Sudah lebih dari seminggu sejak ujian akhir semester, tapi Akira belum melihat atau bahkan mendengar Hazika mencari-cari Pradipta. Gadis itu hanya fokus pada ujian akhir semesternya.

Namun meskipun ujian sudah selesai, Hazika juga masih belum menunjukkan tanda-tanda mencari Pradipta lagi. Dia masih tenang dan tak banyak tingkah. Membahas tentang Pradipta pada Akira saja tidak.

"Ka!"

"Kenapa?" jawab Hazika yang berhenti bermain game.

"Kamu sehat, kan?" tanya Akira, dia sampai mengulurkan tangan untuk mengecek suhu tubuh Hazika. "Normal kok," gumamnya.

"Aku sehat, Ra," jawab Hazika ketus.

"Hehehe. Habisnya, tiba-tiba jadi kalem banget. Nggak nyari-nyari Kak Pradip."

Hazika menatap Akira tajam, menghela napas berat, dan mencoba menjawab dengan santai, "Bukannya kalem, aku cuma mau fokus sama sekolah dulu."

Akira mengangguk mendengarkan.

"Kita perempuan itu boleh aja berjuang. Tapi harus ingat juga, kita itu perempuan."

"Maksudnya?" tanya Akira, penasaran.

"Karena kita perempuan.

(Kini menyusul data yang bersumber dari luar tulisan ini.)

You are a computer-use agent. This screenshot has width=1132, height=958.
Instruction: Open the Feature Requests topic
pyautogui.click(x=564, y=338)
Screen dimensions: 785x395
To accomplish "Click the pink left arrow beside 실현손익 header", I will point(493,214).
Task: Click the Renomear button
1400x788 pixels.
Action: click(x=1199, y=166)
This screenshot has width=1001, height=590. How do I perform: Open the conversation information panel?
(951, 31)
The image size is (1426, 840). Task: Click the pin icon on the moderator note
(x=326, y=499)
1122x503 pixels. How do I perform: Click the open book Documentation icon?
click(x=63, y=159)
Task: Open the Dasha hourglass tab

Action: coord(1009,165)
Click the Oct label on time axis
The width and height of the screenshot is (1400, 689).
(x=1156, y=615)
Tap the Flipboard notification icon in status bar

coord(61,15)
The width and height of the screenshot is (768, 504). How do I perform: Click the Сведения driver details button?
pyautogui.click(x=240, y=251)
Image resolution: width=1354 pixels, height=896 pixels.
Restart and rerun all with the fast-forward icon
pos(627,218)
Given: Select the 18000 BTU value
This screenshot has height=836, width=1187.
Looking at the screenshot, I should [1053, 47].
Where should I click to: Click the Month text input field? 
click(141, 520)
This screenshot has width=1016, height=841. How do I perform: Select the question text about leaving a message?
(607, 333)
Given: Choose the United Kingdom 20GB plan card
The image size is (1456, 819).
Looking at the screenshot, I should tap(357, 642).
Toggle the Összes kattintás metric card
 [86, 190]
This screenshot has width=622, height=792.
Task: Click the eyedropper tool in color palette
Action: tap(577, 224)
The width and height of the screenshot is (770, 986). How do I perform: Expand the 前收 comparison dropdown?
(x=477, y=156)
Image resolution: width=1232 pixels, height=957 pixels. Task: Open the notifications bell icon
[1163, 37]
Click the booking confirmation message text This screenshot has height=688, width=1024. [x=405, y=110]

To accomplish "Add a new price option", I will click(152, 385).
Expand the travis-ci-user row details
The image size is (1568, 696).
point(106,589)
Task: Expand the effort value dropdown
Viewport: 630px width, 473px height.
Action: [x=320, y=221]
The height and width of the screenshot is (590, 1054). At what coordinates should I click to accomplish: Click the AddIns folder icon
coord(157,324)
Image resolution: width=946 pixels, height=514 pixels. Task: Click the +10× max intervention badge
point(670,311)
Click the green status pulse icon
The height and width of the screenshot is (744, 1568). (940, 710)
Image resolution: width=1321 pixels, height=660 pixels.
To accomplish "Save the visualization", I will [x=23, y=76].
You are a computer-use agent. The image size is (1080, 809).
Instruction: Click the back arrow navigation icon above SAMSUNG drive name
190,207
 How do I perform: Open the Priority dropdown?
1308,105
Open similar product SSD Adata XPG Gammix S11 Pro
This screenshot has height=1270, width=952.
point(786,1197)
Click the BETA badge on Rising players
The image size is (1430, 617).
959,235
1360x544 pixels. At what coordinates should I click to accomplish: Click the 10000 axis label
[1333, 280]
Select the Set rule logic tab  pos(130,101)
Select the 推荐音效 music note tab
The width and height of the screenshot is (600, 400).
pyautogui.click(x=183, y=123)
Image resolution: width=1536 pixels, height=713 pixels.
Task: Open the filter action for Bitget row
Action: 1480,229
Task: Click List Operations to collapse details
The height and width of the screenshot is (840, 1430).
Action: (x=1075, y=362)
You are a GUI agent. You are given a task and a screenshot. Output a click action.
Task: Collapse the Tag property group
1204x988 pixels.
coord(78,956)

Kodratnya itu dikejar bukan mengejar. Kita itu juga harus pintar. Kenapa? Karena kita adalah sekolah pertama bagi generasi selanjutnya. Kalau kita saja rusak, bagaimana dengan generasi yang akan datang?"

"Iya ya, Ka. Aku baru sadar, ternyata peran perempuan itu penting."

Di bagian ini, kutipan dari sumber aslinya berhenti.